Archive | November, 2011

This Thanksgiving, Detroit brings something new to dinner

24 Nov

By Jared Kuczenski

During this holiday season, Detroit Lions’ captains have something to be thankful for. Credit: Detroit Lions Facebook Page (Gavin Smith/Detroit Lions)

Across the United States, from the sunny shores of California to the now frosted landscapes of Maine, Thanksgiving just wouldn’t be the same if professional football didn’t grace television screens throughout the afternoon and evening.   For the Detroit Lions, football on Thanksgiving Day is a tradition that began many years ago in 1934, and just as turkey, pumpkin pie, and intra-familial arguments are to that last Thursday in November, so too are the Lions’ televised holiday-home-games, regardless of whether or not you’re familiar with Matthew Stafford or  Calvin Johnson.

In recent years, though, the excitement and fanfare that should come with these games – a part of a trio of NFL matches throughout the festive day – has been virtually non-existent.  Detroit has more often than not showcased a lackluster team, and since the dawn of the new millennium the silver and blue have won just two Thanksgiving Day matchups.  And it’s no coincidence that in all but one of those 11 seasons, the Lions finished with a losing record.

Not surprisingly, this general lack of anticipation and interest in Detroit’s holiday affairs reached its pinnacle sometime between the 2006 and 2009 football seasons.  It was over this four year span that the Lions, perhaps affected by the decimation of the Motor City, or perhaps – and more likely – affected by the wrong combination of greedy egos, compiled an unimpressive and decidedly pathetic 12 wins and 52 losses.  During that span, they put together a shocking 19-game losing streak which comprised the end of the 2007 season, the beginning of 2009 season, and all of the 2008 season, making them the second team in NFL history to lose all of their regular season games, and the first to do so since the NFL moved to a 16-game schedule in 1978.

This abysmal part of the 2000s prompted analysts and fans to begin mulling over – and rather intensely I might add – the question of whether or not teams should play on Thanksgiving just because tradition dictated so.  Football is such a big part of the holiday, critics argued.  If millions of people who don’t even care about the NFL are going to sit down and watch the sport, as well as millions more who do care, shouldn’t they be treated to a good game played by good teams?

Well, this season, those who wanted respectable, competitive matchups most certainly got their wish.  And those who wanted to keep tradition alive, well, they definitely got their wish too.  Because with a record of seven wins and three losses, tied for third best in the NFL, the Detroit Lions, for once, are actually good.

And I’m not talking about a will-be-a-force-in-the-future good.
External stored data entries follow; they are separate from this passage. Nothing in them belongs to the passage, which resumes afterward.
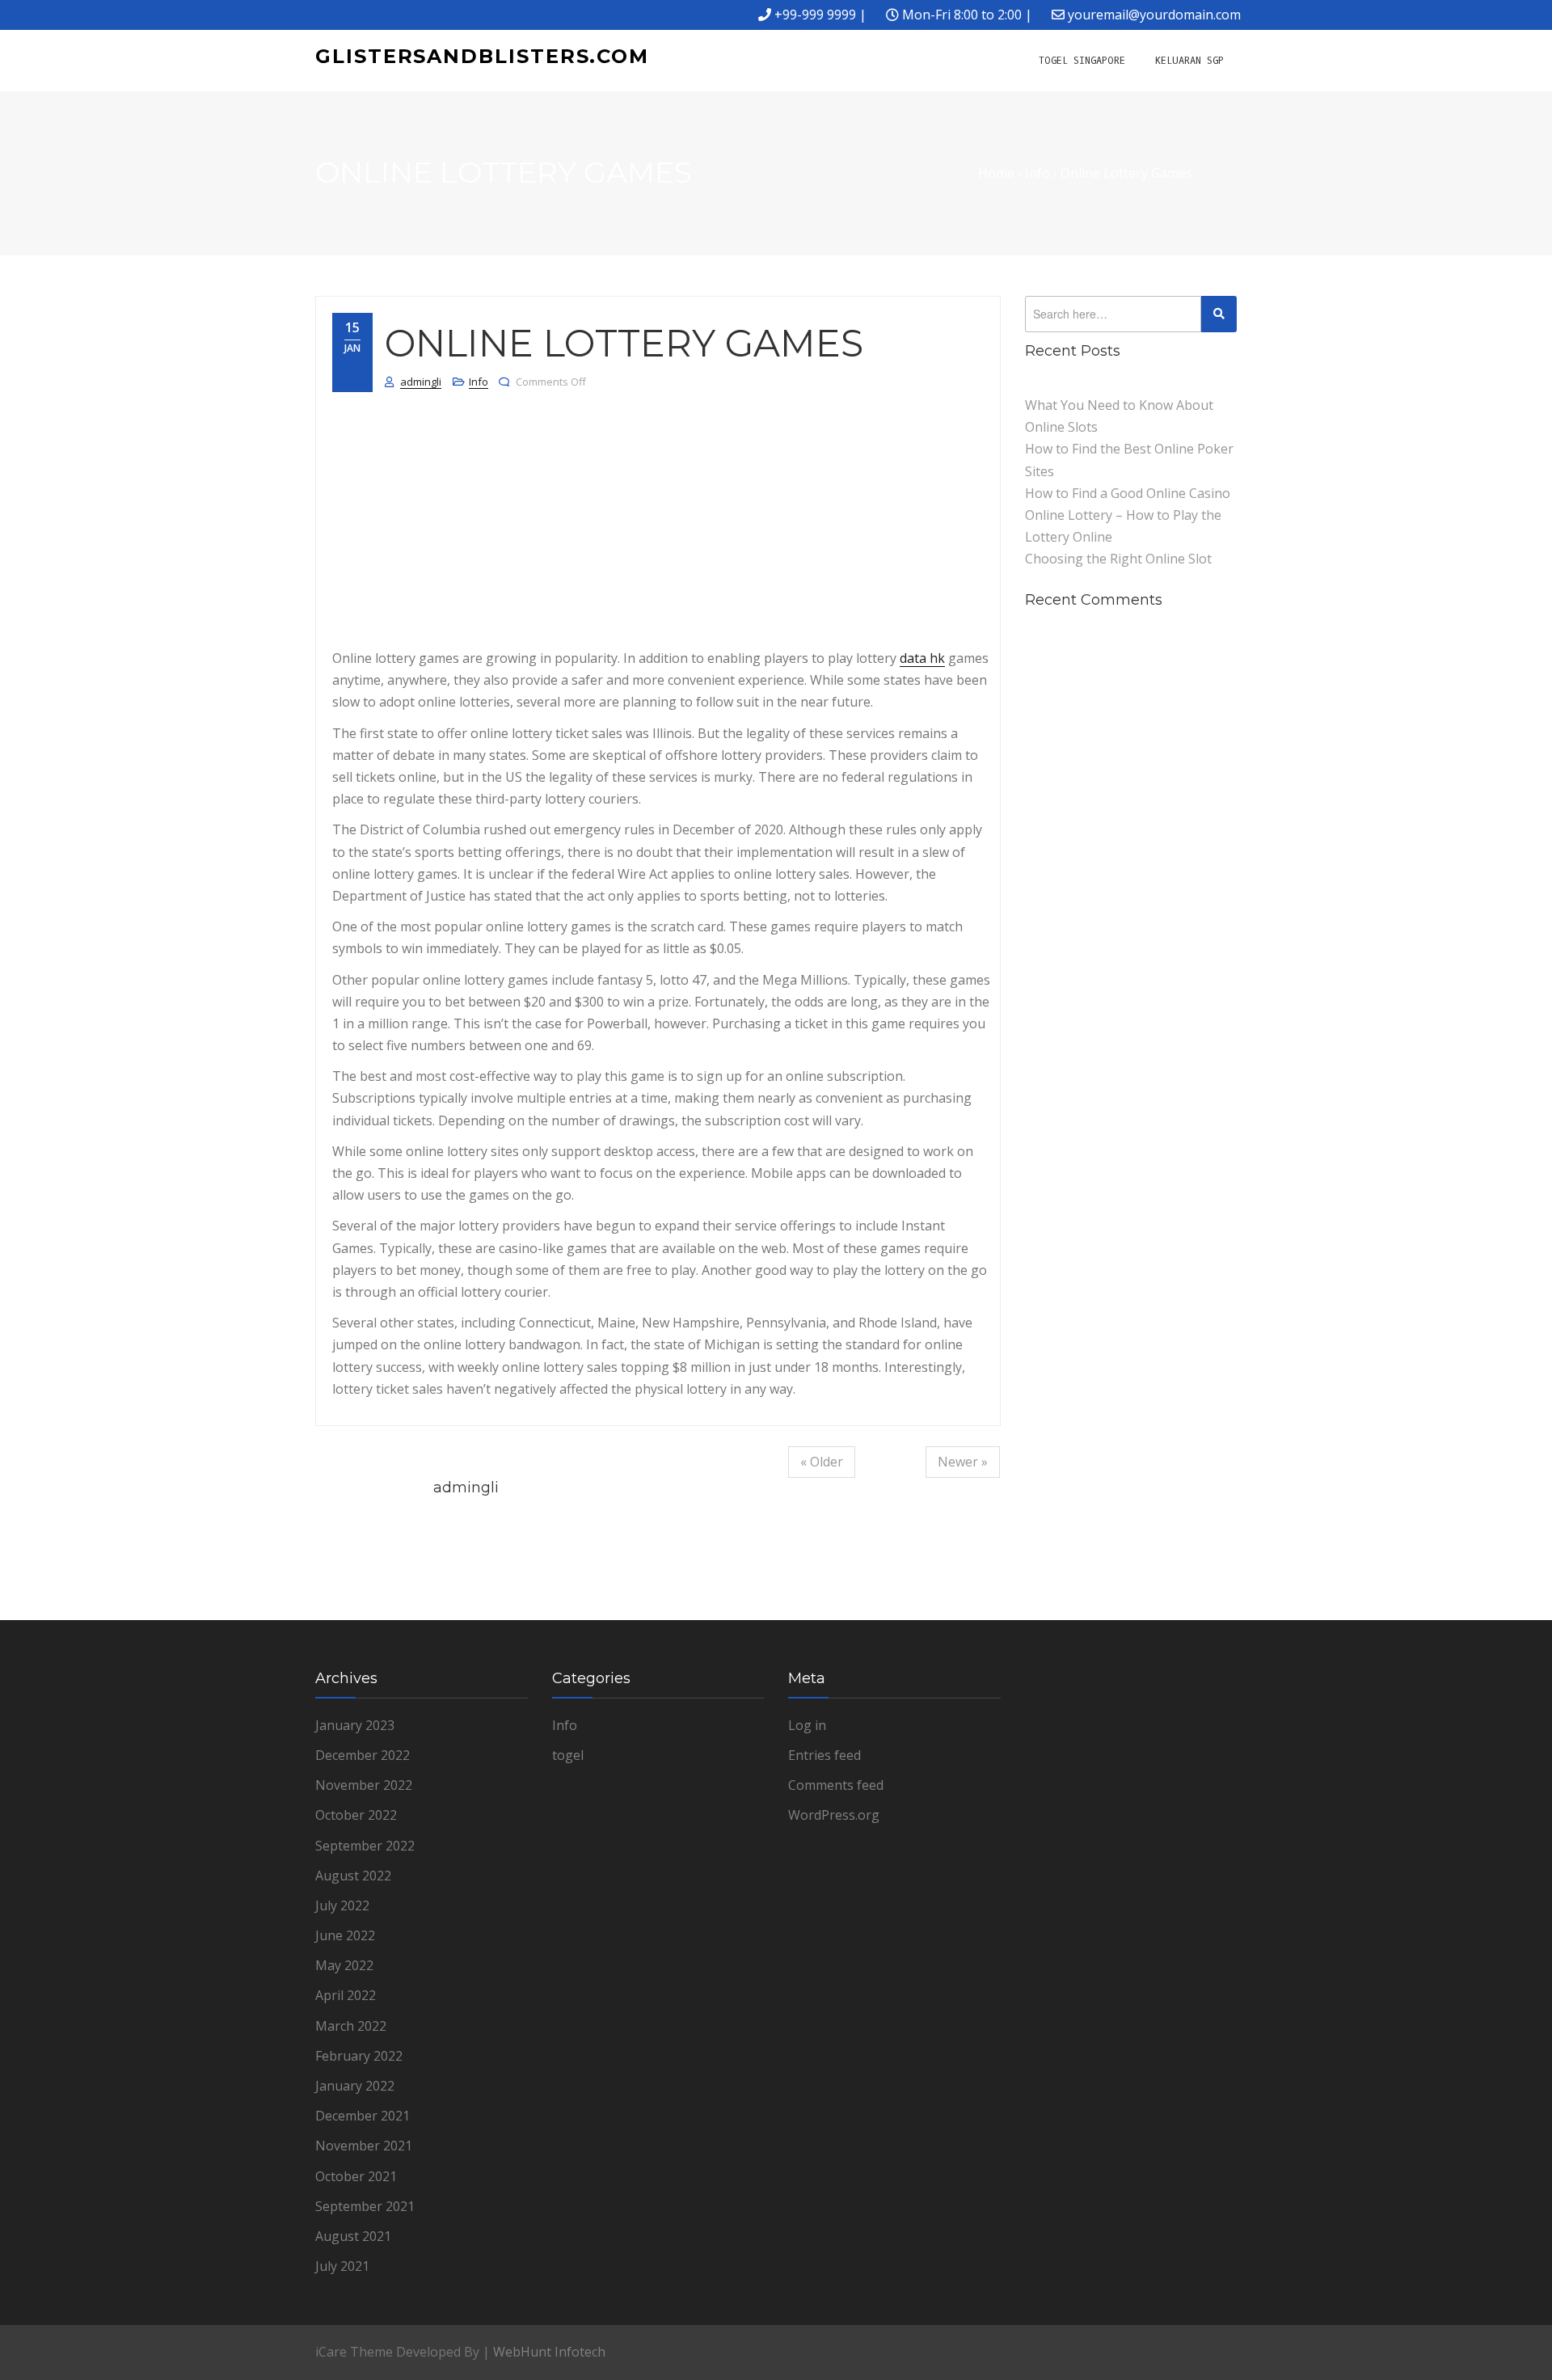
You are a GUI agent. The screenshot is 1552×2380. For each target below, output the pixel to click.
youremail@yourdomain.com (1154, 14)
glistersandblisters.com (482, 56)
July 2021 (342, 2266)
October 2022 (356, 1815)
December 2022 (362, 1755)
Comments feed (836, 1785)
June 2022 (345, 1935)
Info (478, 381)
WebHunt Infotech (549, 2352)
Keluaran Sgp (1189, 60)
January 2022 (354, 2086)
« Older (821, 1462)
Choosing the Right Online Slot (1118, 559)
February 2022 (359, 2056)
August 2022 (353, 1875)
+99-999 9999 (815, 14)
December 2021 (362, 2116)
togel (568, 1755)
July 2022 (342, 1905)
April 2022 (345, 1995)
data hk (922, 658)
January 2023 (354, 1725)
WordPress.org (833, 1815)
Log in (807, 1725)
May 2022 (344, 1965)
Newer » (963, 1462)
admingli (420, 381)
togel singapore (1082, 60)
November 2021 (363, 2145)
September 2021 (365, 2206)
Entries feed (824, 1755)
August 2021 (353, 2236)
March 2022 (350, 2026)
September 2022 (365, 1846)
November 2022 (363, 1785)
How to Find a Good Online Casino (1127, 493)
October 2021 (356, 2176)
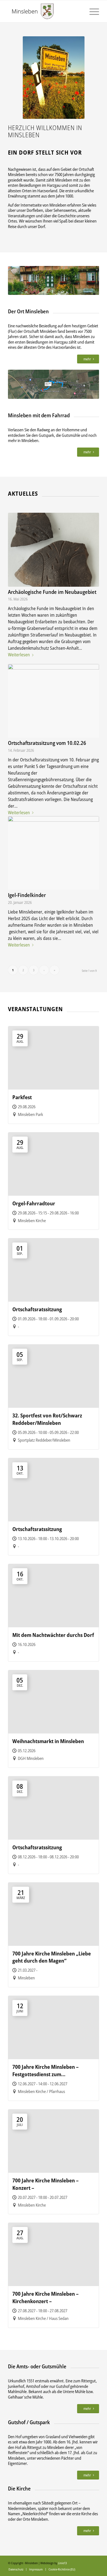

I’m talking about the type of good that has put them atop of every discussion list—the type of good that may very well see the Lions making the playoffs for the first time in 11 years, and perhaps winning a few there too.

This Thanksgiving Day, Detroit will face off with the undefeated, defending Super Bowl champion Green Bay Packers in what many are referring to as one of the best Thanksgiving Day matchups in recent history.  With division rival Green Bay looking to remain perfect on the year, and Detroit just one victory away from its first eight-win season since 2000, this game has all the makings of an epic battle.  If it’s not something for football fans and non-football fans alike to be excited about, then I don’t know what is.

For the first time in a long time, a Lions’ Thanksgiving Day game will be filled with energy and vigor.  Brought to the table will be some of the best players and coaches in the NFL, and on the line will not only be the pride of winning on one of the nation’s most important holidays, but also significant team goals that could very well define their respective seasons.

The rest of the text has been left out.